Mar 1 2012, 10:20 PM
I have a form in datasheet view that is based on a query. The query shows all the records in table A that don't have a child record in Table B. The query is a simple right outer join showing columns from table A and a criteria on the id field from table B that is set to null. This shows me all the records in A that don’t have a child in B. The objective is to allow the user to delete some or all of the displayed records. The interesting thing is that if a record is deleted from this view I get the "You're going to delete one record message" and the record goes away in the datasheet view, but if the form is refreshed the record reappears. It would appear that the record is removed from the forms recordset clone but not the actual recordset. I could swear that I have done this many times in the past and it always resulted in the record being deleted. Any idea what is going on?
I opened the forms record source query and get the same behavior there.
You can see this if you go into Northwind and add the following query.
SELECT Orders.OrderID, Orders.OrderDate, Orders.ShipName, Orders.ShipAddress, [Order Details].OrderID FROM Orders LEFT JOIN [Order Details] ON Orders.OrderID = [Order Details].OrderID WHERE ((([Order Details].OrderID) Is Null));
Assuming there are some orders that don't have any details you will see them. Delete them from the query datasheet view, then refresh/requery. The supposedly deleted records are there again. I am sure there is a good reason you can't delete records this way, but I learned something. I reconstructed the query to use a subquery instead of the outer join and it works as expected. It just runs much more slowly.

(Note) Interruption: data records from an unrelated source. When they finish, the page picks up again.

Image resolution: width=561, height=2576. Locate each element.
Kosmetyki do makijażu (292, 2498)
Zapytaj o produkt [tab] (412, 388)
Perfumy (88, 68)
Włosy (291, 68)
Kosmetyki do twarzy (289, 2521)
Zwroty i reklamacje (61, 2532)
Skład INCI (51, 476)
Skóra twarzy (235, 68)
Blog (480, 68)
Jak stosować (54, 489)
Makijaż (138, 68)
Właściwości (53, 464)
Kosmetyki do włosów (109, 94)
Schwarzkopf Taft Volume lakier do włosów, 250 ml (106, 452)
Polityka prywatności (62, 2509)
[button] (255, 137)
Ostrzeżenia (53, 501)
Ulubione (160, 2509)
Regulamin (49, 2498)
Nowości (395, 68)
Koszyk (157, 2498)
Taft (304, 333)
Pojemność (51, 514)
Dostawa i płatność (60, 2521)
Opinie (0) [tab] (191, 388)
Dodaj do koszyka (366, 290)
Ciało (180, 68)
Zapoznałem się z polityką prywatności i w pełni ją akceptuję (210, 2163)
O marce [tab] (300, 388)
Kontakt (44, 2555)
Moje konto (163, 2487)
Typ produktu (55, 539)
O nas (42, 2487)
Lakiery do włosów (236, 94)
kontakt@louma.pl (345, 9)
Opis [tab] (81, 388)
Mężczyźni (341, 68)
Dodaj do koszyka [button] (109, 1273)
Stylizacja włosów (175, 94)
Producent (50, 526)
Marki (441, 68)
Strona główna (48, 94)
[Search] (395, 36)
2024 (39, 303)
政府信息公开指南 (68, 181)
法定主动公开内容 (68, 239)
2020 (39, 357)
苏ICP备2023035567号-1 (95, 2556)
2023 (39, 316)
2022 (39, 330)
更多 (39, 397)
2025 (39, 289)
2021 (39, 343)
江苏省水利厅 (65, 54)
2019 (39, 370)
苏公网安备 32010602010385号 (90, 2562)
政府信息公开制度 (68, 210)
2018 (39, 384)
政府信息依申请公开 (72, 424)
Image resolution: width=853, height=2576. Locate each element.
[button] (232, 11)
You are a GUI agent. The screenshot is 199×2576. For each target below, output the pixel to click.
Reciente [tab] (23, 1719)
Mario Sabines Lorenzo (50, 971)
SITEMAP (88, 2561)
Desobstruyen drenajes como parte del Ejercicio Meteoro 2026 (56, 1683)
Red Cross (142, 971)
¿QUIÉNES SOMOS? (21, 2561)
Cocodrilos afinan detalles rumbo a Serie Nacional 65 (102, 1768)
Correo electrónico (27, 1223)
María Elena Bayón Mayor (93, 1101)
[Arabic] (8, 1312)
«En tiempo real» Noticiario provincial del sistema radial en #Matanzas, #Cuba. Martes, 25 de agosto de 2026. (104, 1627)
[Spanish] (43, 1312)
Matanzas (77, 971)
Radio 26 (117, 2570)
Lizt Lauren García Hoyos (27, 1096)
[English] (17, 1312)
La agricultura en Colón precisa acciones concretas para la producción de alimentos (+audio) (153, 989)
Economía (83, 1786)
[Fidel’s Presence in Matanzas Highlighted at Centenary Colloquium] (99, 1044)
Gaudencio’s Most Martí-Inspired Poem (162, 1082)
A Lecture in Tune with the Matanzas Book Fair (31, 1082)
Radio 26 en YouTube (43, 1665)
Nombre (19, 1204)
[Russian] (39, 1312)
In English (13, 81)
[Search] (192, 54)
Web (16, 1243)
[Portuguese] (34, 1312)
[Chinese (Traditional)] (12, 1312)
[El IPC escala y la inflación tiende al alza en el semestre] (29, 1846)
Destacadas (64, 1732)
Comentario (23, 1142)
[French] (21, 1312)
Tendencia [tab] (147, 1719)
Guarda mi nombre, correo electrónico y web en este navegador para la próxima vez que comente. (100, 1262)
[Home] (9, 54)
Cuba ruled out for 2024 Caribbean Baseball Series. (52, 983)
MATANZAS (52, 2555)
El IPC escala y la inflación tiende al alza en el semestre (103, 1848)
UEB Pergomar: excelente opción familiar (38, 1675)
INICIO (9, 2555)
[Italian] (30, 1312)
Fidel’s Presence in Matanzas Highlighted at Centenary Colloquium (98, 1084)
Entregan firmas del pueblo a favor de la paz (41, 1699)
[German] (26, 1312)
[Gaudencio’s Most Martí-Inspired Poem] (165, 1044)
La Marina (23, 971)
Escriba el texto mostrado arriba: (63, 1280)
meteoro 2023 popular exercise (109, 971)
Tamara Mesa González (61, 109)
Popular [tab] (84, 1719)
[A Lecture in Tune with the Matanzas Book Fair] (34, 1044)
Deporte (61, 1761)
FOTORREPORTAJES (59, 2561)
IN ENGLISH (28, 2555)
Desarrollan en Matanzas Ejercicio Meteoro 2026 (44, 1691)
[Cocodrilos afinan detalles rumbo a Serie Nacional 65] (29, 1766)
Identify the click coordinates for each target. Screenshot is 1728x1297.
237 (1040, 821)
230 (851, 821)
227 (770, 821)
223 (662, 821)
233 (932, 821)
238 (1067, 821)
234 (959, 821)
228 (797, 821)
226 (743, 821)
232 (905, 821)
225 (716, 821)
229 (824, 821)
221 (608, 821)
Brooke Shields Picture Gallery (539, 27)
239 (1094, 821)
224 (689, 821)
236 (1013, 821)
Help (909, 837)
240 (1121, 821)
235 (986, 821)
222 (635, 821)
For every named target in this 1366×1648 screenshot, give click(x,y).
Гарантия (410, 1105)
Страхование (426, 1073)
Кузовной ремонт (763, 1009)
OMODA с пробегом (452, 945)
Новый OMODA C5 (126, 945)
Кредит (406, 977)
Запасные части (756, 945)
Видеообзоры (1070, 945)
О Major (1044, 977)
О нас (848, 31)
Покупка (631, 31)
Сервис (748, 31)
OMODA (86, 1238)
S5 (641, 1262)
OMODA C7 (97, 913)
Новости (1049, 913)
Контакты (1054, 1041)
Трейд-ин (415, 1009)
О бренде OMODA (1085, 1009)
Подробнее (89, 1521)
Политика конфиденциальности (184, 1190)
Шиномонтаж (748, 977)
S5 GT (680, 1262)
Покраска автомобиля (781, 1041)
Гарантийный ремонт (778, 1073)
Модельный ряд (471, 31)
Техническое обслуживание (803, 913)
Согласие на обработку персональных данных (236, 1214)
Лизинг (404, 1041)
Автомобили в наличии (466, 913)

The interesting thing here is that Access says it deleted the records, and they show deleted from the datasheet, but they are not removed from the underlying tables. As I said, I corrected the functionality using a subquery, but it is slow for tables with many records. I'd like to understand why the above query does not allow deletes, but acts like it does.
Looking forward to enlightenment.
Mar 1 2012, 11:00 PM
Here is Allen Browne's summary
of what can make a query read-only. See if it helps you get to the bottom of your problem.
Mar 1 2012, 11:39 PM
Looked at the list. The only item that might apply is "The fields in a JOIN are not indexed correctly: there is no primary key or unique index on the JOINed fields.", but it does not seem to be the root cause. The example in my email that used Northwind did use the primary key and child key fields. This would not really be an issue if you got an error message when deleting records from the query in datasheet view, but you don't. You get the normal Access warning of "You are going to delete # Records. Do you want to proceed?" or something like that. The records then are deleted from the datasheet, but not from the underlying tables.
Looking for enlightenment here.
Mar 2 2012, 01:59 AM
Upload the database so we can look. It must be compressed into a zip file to upload.
Mar 2 2012, 12:48 PM
Just copy the sql from my initial message into a copy of Northwind and you will see, assuming there are orders without order details.
Mar 3 2012, 12:13 PM
I don't have a copy of Northwind to try to find your problem in YOUR database, sorry. If you'd like to provide a sample of YOUR database for us to look at, that would be great, though.
Mar 3 2012, 07:39 PM
Thanks but this is a production project, that I can not send out. Northwind is free and available from Microsoft. Up until Access 2010 I think it was installed if you did a full install of Access. It is in the Samples directory. I have two solutions to the issue at hand I was just searching for an explanation of the behavior. The desired action can be obtained using a subquery in place of the outer join, or by setting the query property to Dyanaset(Inconsistent updates).
I still would like to know why Access reports records as being deleted when in actuality they are not.
Mar 3 2012, 08:44 PM
According to MSDN,
In a Dynaset type recordset, you can edit bound controls based on a single table or tables with a one-to-one relationship. For controls bound to fields based on tables with a one-to-many relationship, you can't edit data from the join field on the "one" side of the relationship unless cascade update is enabled between the tables. For more information, see the topic that explains when you can update records from a query.
In a Dynaset type recordset with Inconsistent Updates, all tables and controls bound to their fields can be edited.
In a Snapshot type recordset no tables or the controls bound to their fields can be edited.
Mar 5 2012, 08:03 PM
Mar 5 2012, 10:11 PM
It's always good to be prodded into digging a little deeper. Thank you.